What you are asked to do: Convert the lines of the listing into a JSON list of strings, one string per line, leaving out blank lines. Cover only the lines starting at the line that contains "What do you see at coordinates (1212, 470)" and ending at the end of the listing.

[Element lookup records]

● ● ●

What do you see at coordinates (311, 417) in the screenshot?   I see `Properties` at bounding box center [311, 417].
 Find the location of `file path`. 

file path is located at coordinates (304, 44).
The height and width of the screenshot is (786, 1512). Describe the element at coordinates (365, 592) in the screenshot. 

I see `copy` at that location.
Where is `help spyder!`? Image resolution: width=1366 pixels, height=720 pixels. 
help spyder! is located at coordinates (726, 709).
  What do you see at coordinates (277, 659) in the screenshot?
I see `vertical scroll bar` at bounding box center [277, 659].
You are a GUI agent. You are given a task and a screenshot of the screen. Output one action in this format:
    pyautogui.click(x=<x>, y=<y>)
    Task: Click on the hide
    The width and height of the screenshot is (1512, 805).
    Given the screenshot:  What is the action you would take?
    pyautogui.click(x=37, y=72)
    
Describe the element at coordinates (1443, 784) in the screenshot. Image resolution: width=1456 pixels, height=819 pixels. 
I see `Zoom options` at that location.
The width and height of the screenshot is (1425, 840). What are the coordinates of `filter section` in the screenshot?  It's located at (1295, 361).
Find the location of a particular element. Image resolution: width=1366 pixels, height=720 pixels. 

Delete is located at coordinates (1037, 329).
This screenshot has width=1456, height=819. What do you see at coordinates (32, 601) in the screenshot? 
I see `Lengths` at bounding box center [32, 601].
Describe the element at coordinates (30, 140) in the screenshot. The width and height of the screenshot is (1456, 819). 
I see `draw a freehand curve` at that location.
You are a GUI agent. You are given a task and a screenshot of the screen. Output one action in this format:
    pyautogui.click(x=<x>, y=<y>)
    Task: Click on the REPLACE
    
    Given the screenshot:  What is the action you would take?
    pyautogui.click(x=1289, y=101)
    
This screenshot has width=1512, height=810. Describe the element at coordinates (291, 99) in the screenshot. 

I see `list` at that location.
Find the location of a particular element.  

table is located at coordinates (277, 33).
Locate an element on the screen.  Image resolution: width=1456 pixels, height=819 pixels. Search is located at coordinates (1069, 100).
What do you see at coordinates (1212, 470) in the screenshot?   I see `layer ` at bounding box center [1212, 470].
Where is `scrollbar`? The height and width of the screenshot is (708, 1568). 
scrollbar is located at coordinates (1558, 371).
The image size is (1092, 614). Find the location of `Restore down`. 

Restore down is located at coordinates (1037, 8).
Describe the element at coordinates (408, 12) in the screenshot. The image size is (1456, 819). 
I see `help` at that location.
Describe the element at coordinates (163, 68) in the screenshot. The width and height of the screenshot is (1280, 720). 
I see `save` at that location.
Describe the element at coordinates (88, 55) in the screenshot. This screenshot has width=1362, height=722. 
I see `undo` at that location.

● ● ●

Written response:
[
  "What do you see at coordinates (1212, 470) in the screenshot?   I see `layer ` at bounding box center [1212, 470].",
  "Where is `scrollbar`? The height and width of the screenshot is (708, 1568). ",
  "scrollbar is located at coordinates (1558, 371).",
  "The image size is (1092, 614). Find the location of `Restore down`. ",
  "Restore down is located at coordinates (1037, 8).",
  "Describe the element at coordinates (408, 12) in the screenshot. The image size is (1456, 819). ",
  "I see `help` at that location.",
  "Describe the element at coordinates (163, 68) in the screenshot. The width and height of the screenshot is (1280, 720). ",
  "I see `save` at that location.",
  "Describe the element at coordinates (88, 55) in the screenshot. This screenshot has width=1362, height=722. ",
  "I see `undo` at that location."
]